Neonatal transitional care shouldn't be regarded as being separate from existing maternity and neonatal services

So, let us first consider the dimensions of NTC. A good starting point is the BAPM position that it is care additional to normal newborn care (NNC) (BAPM, 2017). This NNC is provided by the mother in a postnatal environment (hospital or home), supported by a midwife, and may include care activities such as enhanced monitoring (newborn early warning trigger and track or equivalent), blood glucose assessment and bilirubin screening to name a few. Further to this, BAPM also proposed the following definition for NTC:

‘Neonatal transitional care (NTC) is care additional to normal infant care, provided in a postnatal clinical environment by the mother or an alternative resident carer, supported by appropriately trained healthcare professionals.’

(BAPM, 2017)

They also provide clear criteria which helps to identify that this level of neonatal care can arise from birth, following a period of care in a postnatal ward or as part of the process of ‘stepping down’ care from the neonatal unit, allowing the mother and baby to be prepared and supported for going home. An example of some of the BAPM criteria for the admission to, and support within, a transitional care setting includes:

  • Well, late preterm infants between 34+0–35+6 weeks' gestation
  • Weight loss requiring intensive support (including nasogastric feeding)
  • Neonatal abstinence syndrome infants requiring continued treatment beyond the 10 days spent in the postnatal ward
  • Jaundiced infants requiring double phototherapy, only in the absence of a rapidly rising bilirubin level
  • Stepping down from neonatal unit for clinically well, >33 weeks corrected gestational age infants who are tolerating, at a minimum, three hourly nasogastric feeds.
  • These are only a selection of the criteria identified and I would strongly encourage you to review this framework in full and consider how this might be incorporated or applied within your maternity and neonatal services.

    Let me now highlight what I believe to be the key principles of NTC, in particular how it can benefit the baby, their family and the wider multi-professional team, and then conclude with my thoughts on what it is not designed to offer.

    The primary purpose and focus is to safely keep mothers and babies together; providing support for the development of positive early attachment, facilitation of successful and effective breastfeeding where this is the mother's choice, and supporting the principles of family-centred care (Yu and Zhang, 2019).

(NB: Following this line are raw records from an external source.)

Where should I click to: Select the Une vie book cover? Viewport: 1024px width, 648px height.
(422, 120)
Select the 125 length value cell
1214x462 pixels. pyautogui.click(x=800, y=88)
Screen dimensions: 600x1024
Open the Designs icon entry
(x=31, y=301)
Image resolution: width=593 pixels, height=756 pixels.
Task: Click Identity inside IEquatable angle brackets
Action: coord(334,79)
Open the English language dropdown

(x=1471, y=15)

It provides the clinical team with an additional service delivery option to ensure care is delivered in the right environment, supporting the efficient use of neonatal cot capacity for both admissions and discharges. Additionally, it facilitates collaborative working between midwives and neonatal staff to prepare parents for the needs of their baby, developing their self-efficacy and reducing the risk of readmission following discharge home.

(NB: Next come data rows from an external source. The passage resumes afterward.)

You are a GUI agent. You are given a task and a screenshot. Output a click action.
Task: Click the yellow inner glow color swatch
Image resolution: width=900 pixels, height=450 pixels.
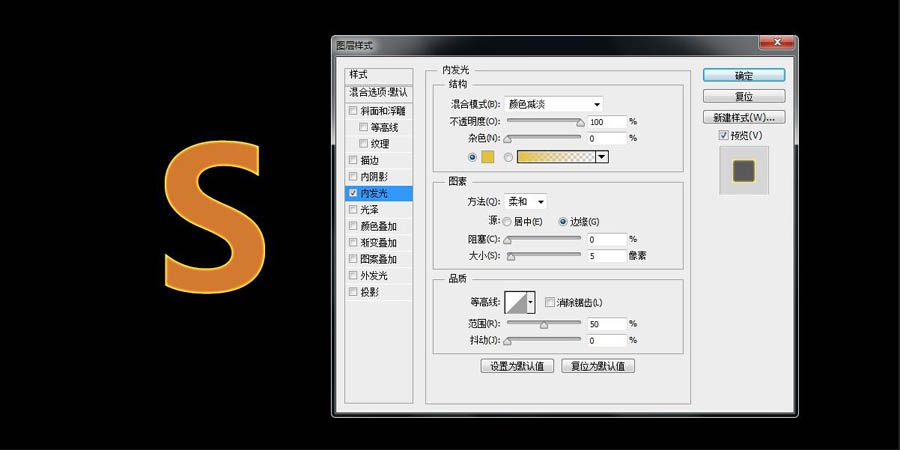[x=488, y=157]
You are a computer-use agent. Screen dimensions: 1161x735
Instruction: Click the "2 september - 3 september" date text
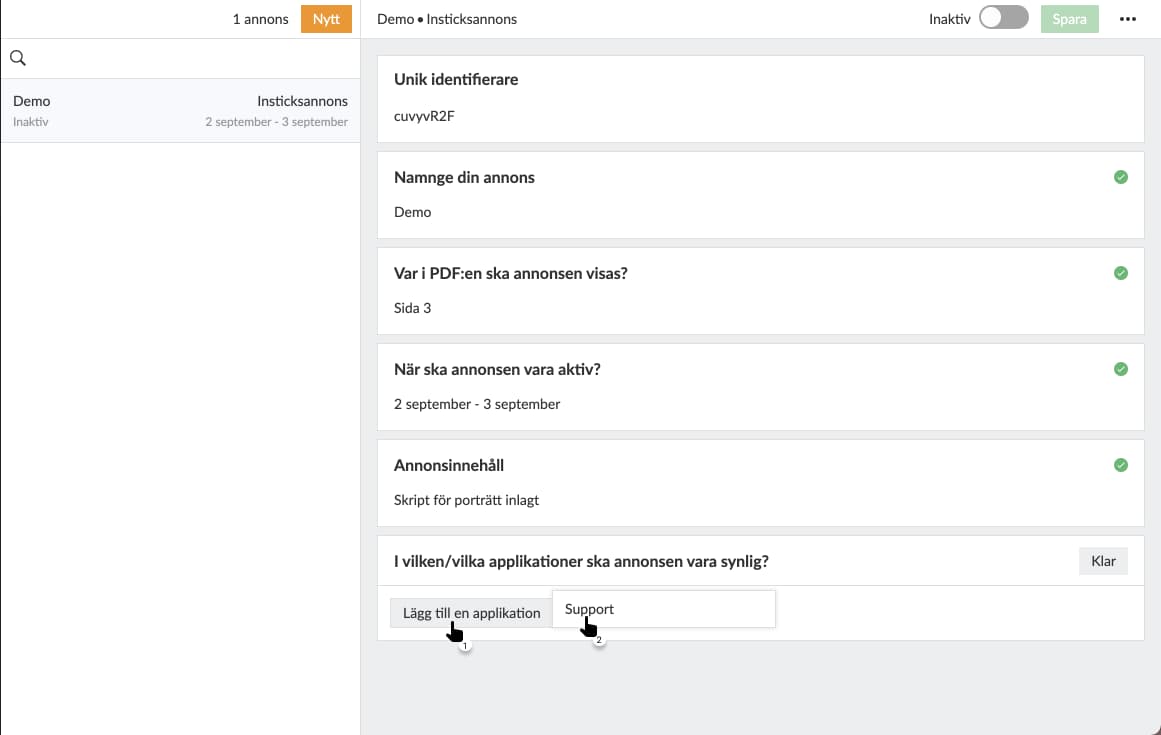click(476, 404)
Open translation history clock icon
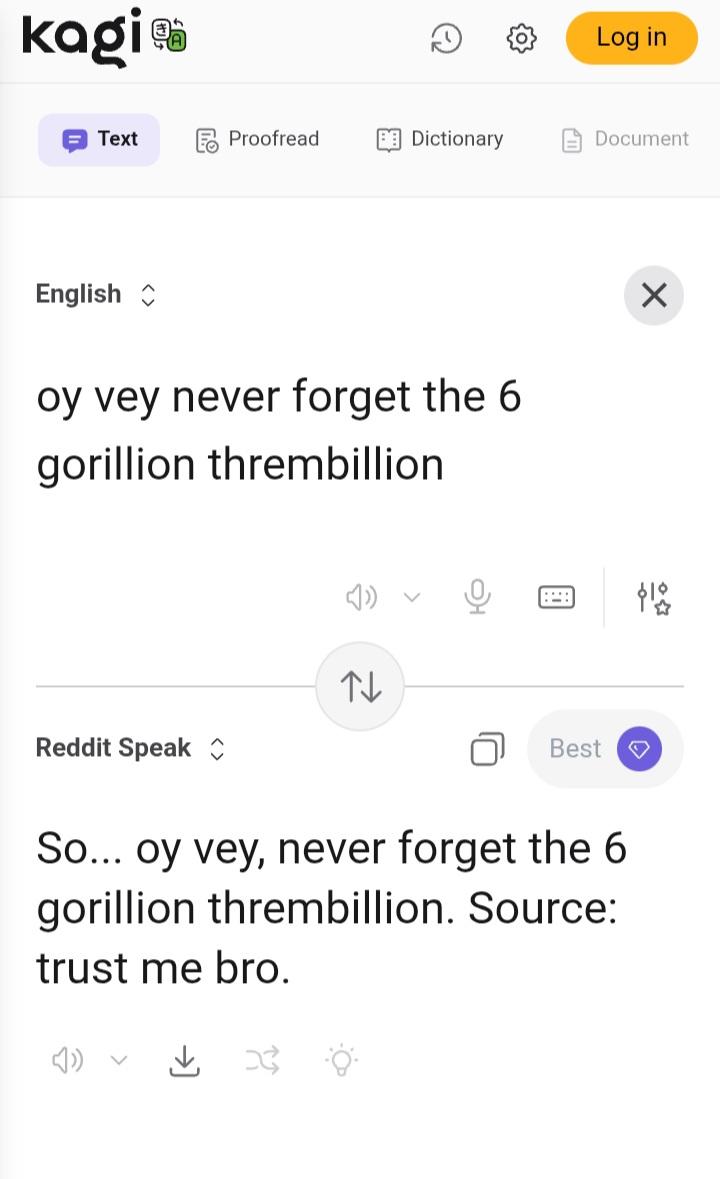720x1179 pixels. (446, 39)
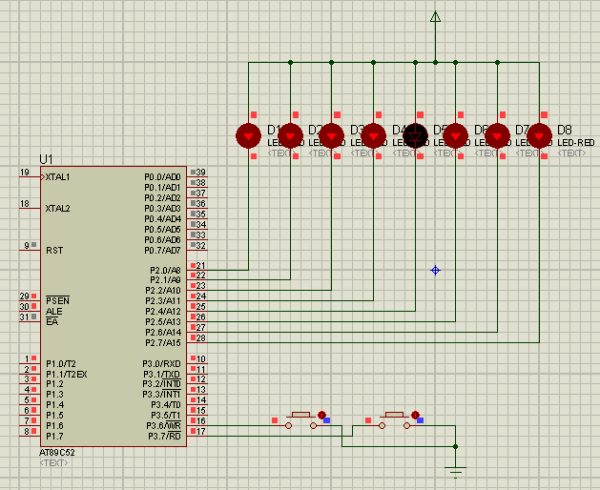Screen dimensions: 600x490
Task: Click the P0.0/AD0 pin 39
Action: (x=199, y=173)
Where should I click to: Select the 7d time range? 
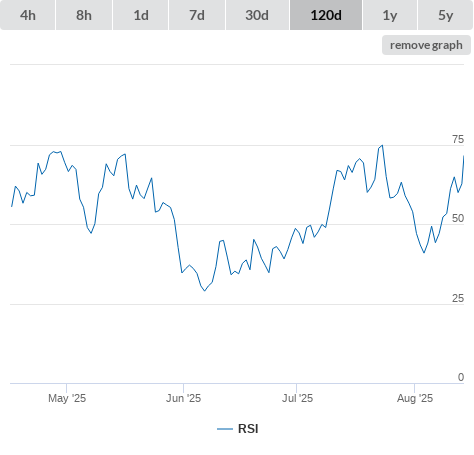(x=197, y=15)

    In terms of what NTC is not, it isn't something new as we have been doing much of this already within our standard postnatal environments but this is not always recognised, resourced or supported appropriately. It should not be viewed as a something separate from existing maternity and neonatal services, a cost-cutting exercise or ‘watered down’ neonatal care but seen as an opportunity to bring these components of care delivery together in the best interests of babies and their families. And finally, it is also not just another thing for midwives to add to their already growing postnatal workload and responsibilities but a means by which we can identify those eligible babies to ensure they receive the care they require by midwives who are educated, prepared and supported to deliver, in partnership with neonatal colleagues.

    Although there are many examples of excellent NTC throughout the UK and beyond, I fear it may have fallen into the same ‘fairytale’ category as our existing postnatal services. However, with appropriate recognition, education and resourcing, it has the potential to deliver transformative care to the women and families we support within our maternity and neonatal services.